I've been thinking about how excess capitalism erodes trust. I believe capitalism is important and powerful, but it does cause people to be constantly fighting and trying to destroy each other. Plus, trust doesn't show up on a balance sheet - so might as well erode that to get some cash. Capitalism leads to Apple maintaining a 30% App Store take rate (thus eroding trust and perhaps sinking the launch of Vision Pro), profitable tech companies doing layoffs (thus eroding trust but increasing profits further), and military contractors building better killing tools (thus eroding trust but making more money). Perhaps, in an age where we have the technology to feed everybody in the world, we need to increase the societal guardrails to make people's lives more stable - and thus increase trust.
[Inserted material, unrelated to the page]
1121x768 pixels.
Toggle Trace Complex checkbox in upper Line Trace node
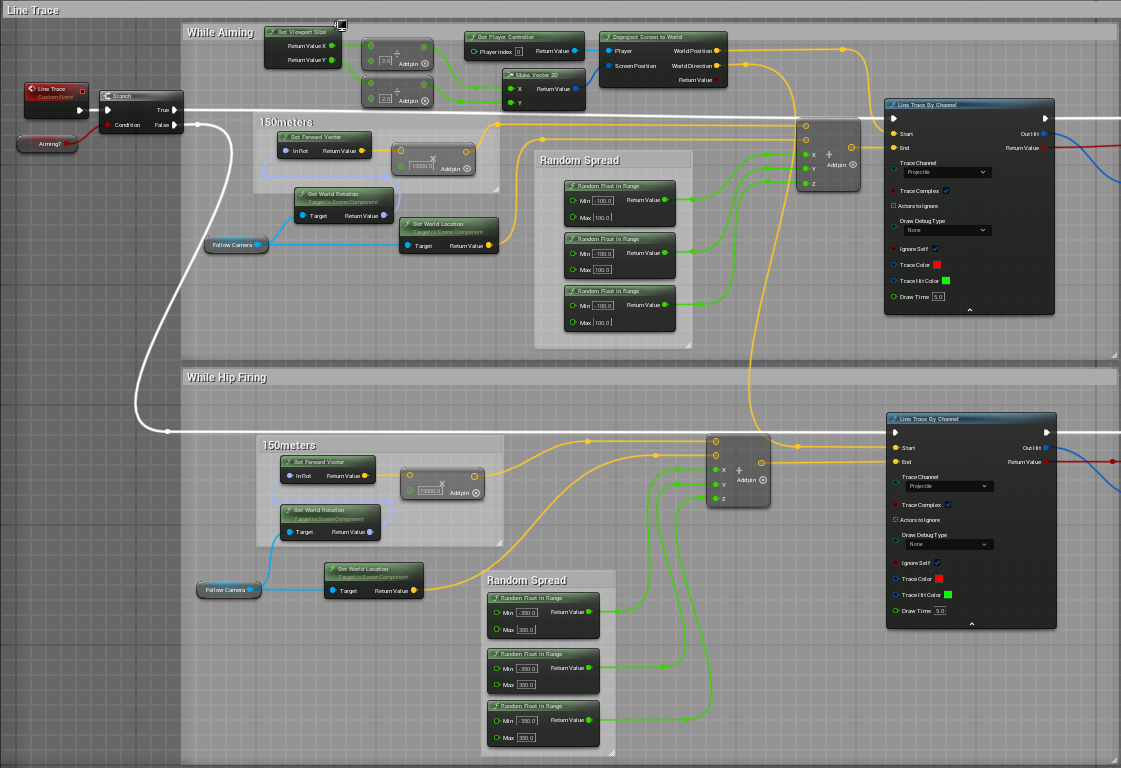[x=946, y=191]
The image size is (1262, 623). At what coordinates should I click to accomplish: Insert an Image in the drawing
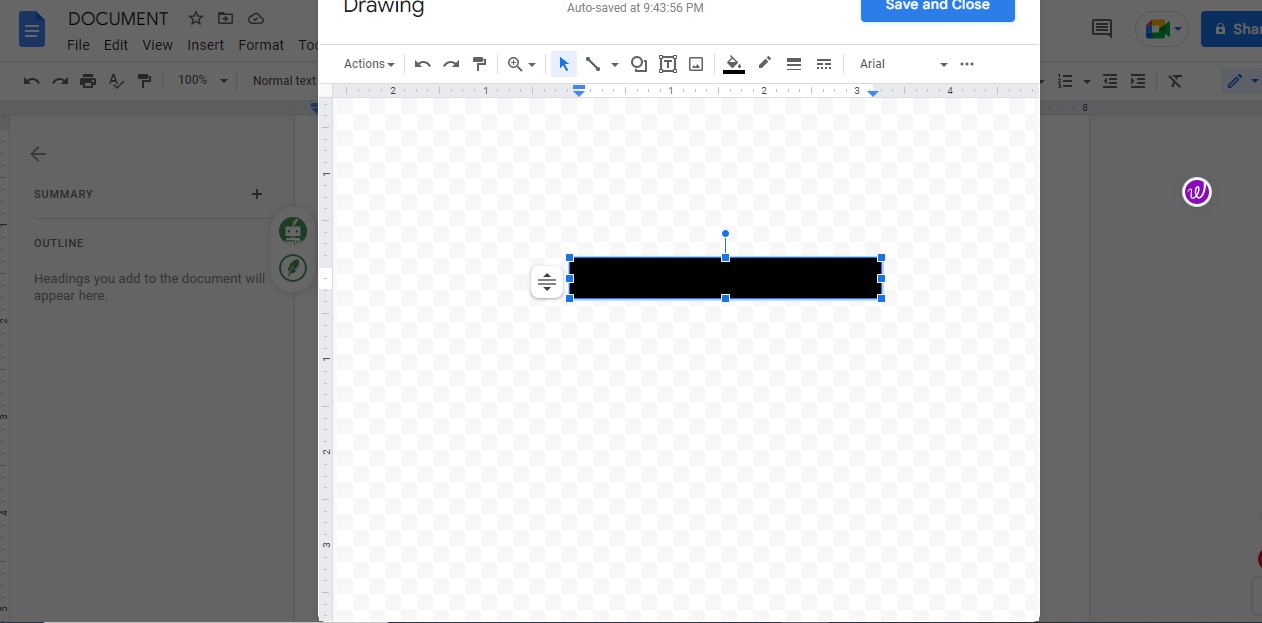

Apparently Maslo updated his eponymous pyramid of needs before his death to add "Self-transendence" above "self-actualization" [1], which you could interpret as "moving from only caring about yourself to caring about other people." I think there's an angle here where perhaps the USA as a whole is stuck on "self-actualization", i.e. caring only about each person and individual success, and is failing to have a shared identity where people care about each other.
If we don't solve our trust problem, I think people will stop having kids in the USA and we'll eventually end up like Japan - in population decline and having all the associated economic problems with it. I think that can be directly be linked to excess capitalism - if we focus so much on making money, then we don't have time (or stability or resources) to raise the next generation.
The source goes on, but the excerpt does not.